100% agree no single person can imagine every single scenario that would potentially cause problems down the road. However, when new things pop up, they should be added to a list of things to check for not an immediate throwing of hands in the air with a "we don't do that kind of thing". Instead, admitting it was checked for because it was such an out of consideration thing, but then saying "we'll keep that in mind for future testing" would have been a much better thing response than a bunch of whataboutisms.
Take it from someone who works in the industry, this stuff is -hard-. I could go and be a developer with similar pay, think half as much, and have half as much responsibility. The industry is broken, and the subject matter is highly complex. Acting as if everyone is incompetent because nobody noticed a hardcoded Cred in a third party plug-in (until someone-did- notice it) alienates people from getting into the industry in the first place.
Security aren’t infallible, nor are developers, nor are you.
I'm saying the Dev that hardcoded a password is near incompetent.

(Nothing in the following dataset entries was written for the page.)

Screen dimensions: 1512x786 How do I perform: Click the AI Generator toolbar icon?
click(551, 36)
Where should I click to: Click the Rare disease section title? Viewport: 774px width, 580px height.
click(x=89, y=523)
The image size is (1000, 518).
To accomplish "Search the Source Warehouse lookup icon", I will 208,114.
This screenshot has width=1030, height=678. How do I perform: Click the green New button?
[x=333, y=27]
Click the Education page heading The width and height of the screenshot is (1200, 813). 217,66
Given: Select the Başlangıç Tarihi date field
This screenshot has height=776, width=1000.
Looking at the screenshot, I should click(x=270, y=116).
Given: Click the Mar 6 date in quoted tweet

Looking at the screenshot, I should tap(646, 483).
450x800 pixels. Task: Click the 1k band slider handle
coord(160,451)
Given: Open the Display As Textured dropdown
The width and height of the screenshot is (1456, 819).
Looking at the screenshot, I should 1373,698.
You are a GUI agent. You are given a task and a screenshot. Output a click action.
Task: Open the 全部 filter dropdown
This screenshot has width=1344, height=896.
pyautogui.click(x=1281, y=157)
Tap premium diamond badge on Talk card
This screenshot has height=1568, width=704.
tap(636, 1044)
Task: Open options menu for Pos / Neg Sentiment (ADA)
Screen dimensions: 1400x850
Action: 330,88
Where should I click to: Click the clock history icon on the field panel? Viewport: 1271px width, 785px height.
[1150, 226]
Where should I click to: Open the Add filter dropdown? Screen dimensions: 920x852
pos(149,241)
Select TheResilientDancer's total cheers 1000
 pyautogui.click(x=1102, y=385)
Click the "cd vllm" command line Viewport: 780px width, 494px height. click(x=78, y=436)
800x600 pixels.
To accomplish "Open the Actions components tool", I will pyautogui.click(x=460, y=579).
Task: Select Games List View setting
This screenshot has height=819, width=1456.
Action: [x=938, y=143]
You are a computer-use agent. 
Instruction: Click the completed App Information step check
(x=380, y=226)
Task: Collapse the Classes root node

The fact nobody else working with that dev in code reviews found is near incompetent. I'm saying that you telling me as an auditor not checking the changes to the system after the software being audited is installed seems ridiculous to not be testing users etc as was claimed isn't normal.
Yes, we're all error prone. Some mistakes are innocent and triggered by multiple layers of things aligning, some mistakes are from not enough experience, some are malicious, some are just other things. Hard coding a password is damn near unforgivable though.